━━━ Record set ━━━

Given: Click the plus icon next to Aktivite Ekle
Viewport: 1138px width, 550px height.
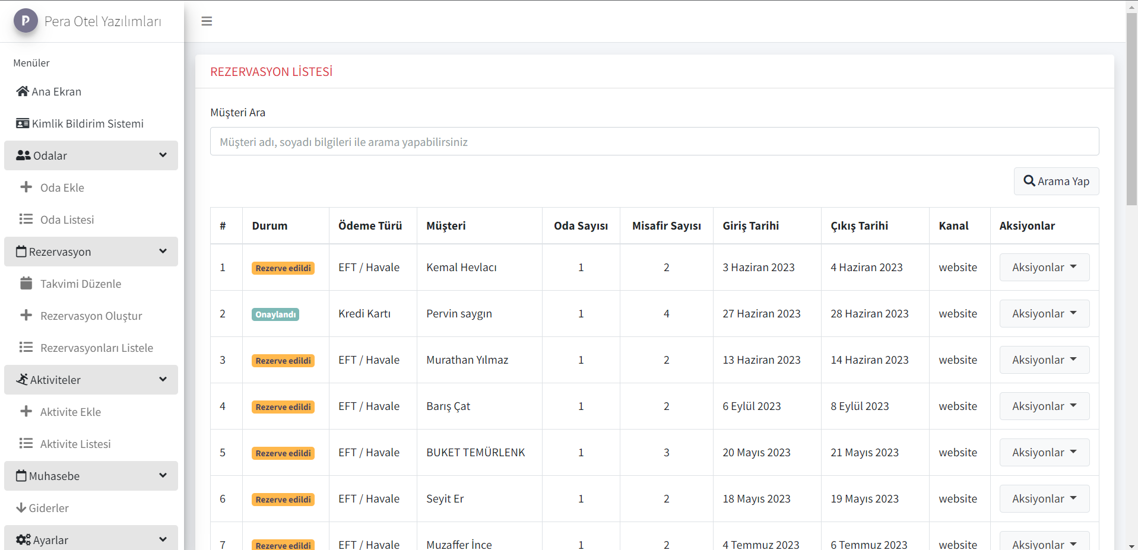Looking at the screenshot, I should [26, 412].
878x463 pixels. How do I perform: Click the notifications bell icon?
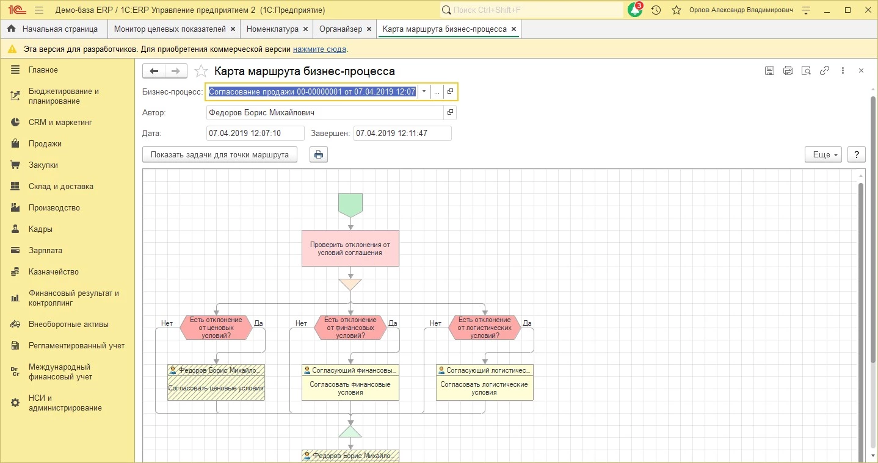click(635, 10)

━━━

• **Task details**
Copy the data above verbatim, keeping every line in its original order, and leave the pictures out.

• **Answer to this problem**
Given: Click the plus icon next to Aktivite Ekle
Viewport: 1138px width, 550px height.
Looking at the screenshot, I should [26, 412].
878x463 pixels. How do I perform: Click the notifications bell icon?
click(635, 10)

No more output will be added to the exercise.